With Alasdair Haynes, CEO Aquis Exchange
Alasdair Haynes
During 2013 we had the idea, got a team together, built the technology, raised the finance, got regulatory approval, connected customers and went live. This is a great achievement for any organisation in this economic climate and I commend the team for their extraordinary work. Many firms take much longer than that just to get their regulatory approval, let alone go live.

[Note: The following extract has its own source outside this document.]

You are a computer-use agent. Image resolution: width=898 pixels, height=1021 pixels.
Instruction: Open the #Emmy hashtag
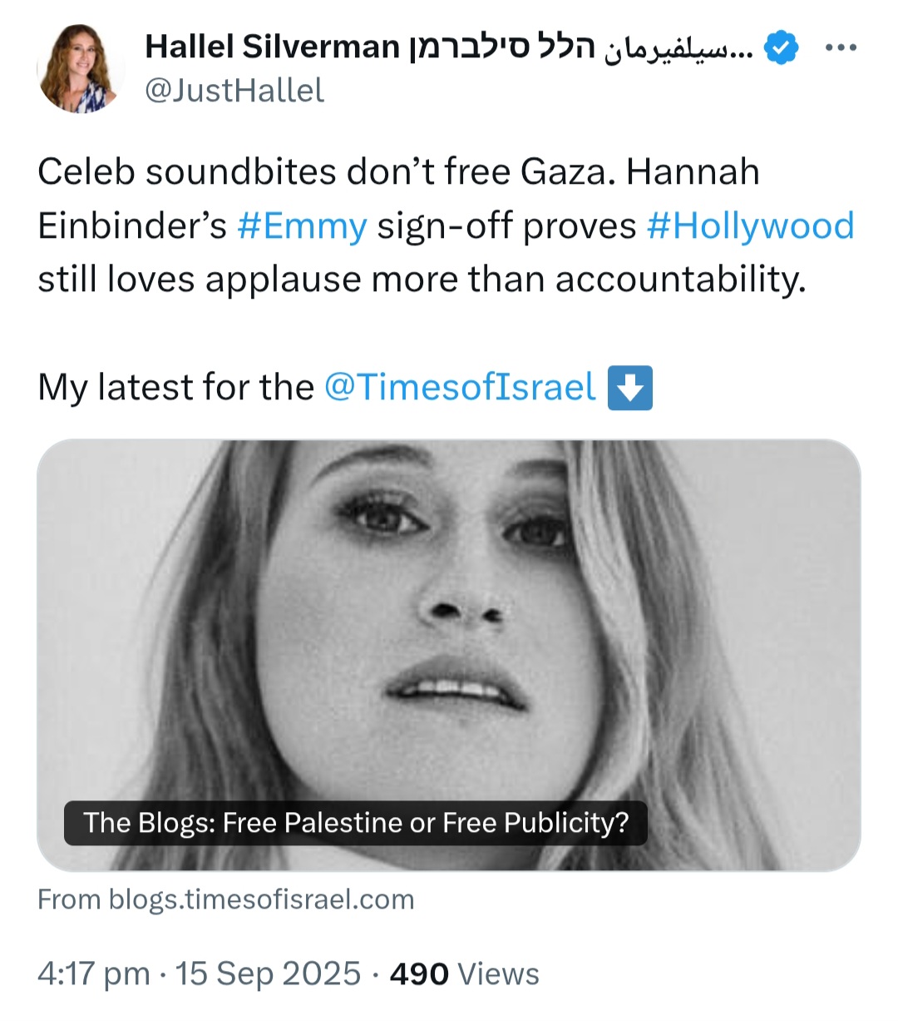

2014 sees us executing that strategy. We started out with seven or eight customers and we hope to add more and more customers each month. We have an aggressive sales pipeline of over 40 customers that we want on board as quickly as possible. We are doing tiny volumes today, but that’s almost deliberate; if you have a party at home, you don’t turn the music on straight away, you wait until everybody arrives, you serve a few drinks and then you turn the music on! And that’s what we are doing here, we want to get everybody on board first, to make sure they’re all ‘at the party’ and when they are, we can turn the music up. That’s when we will make a difference. And that’s the approach we’ve taken; the major metric we look at is the number of customers we have on subscription each month in the early stages.
The strategy is very simple. We have launched in three markets and over the next few months, we will add more markets in Europe (14 in total), we will add customers and then we will start turning up the volume for the music. We think subscription is really down to critical mass, as much as any new exchange is down to critical mass.
The vast majority of people we speak to like the concept and they appreciate the idea that it’s a strategy that will grow the market. Our plan is not about taking market share from one place to another and just breaking up the pie. We want to grow and adapt the model in order to realise the same effect that we’ve seen in telecoms, television, retail and in leisure. Where these industries have subscriptions, there has been enormous growth. We think the same thing can happen in financial services and that it is basically due to the transparency angle.
We have 12-18 months in order to improve our concept, to get out into the market and to make it happen. We are a private company, not a consortium of banks who could finance this kind of project for long periods of time without profitability. We have a model which we are showing to the industry. The industry is either going to like it, which we obviously hope and believe it will, or it won’t. If it doesn’t like the model, then they won’t get a subscription.
The market is ready for change and the appetite for European equities certainly appears to be growing and we believe we have the technology and the best people in place to implement that technology. It’s still early days but the signs are encouraging, and in any business you do need a bit of luck! But we have a great opportunity as we are in the right place, it’s the right time, and we have the right product and business model.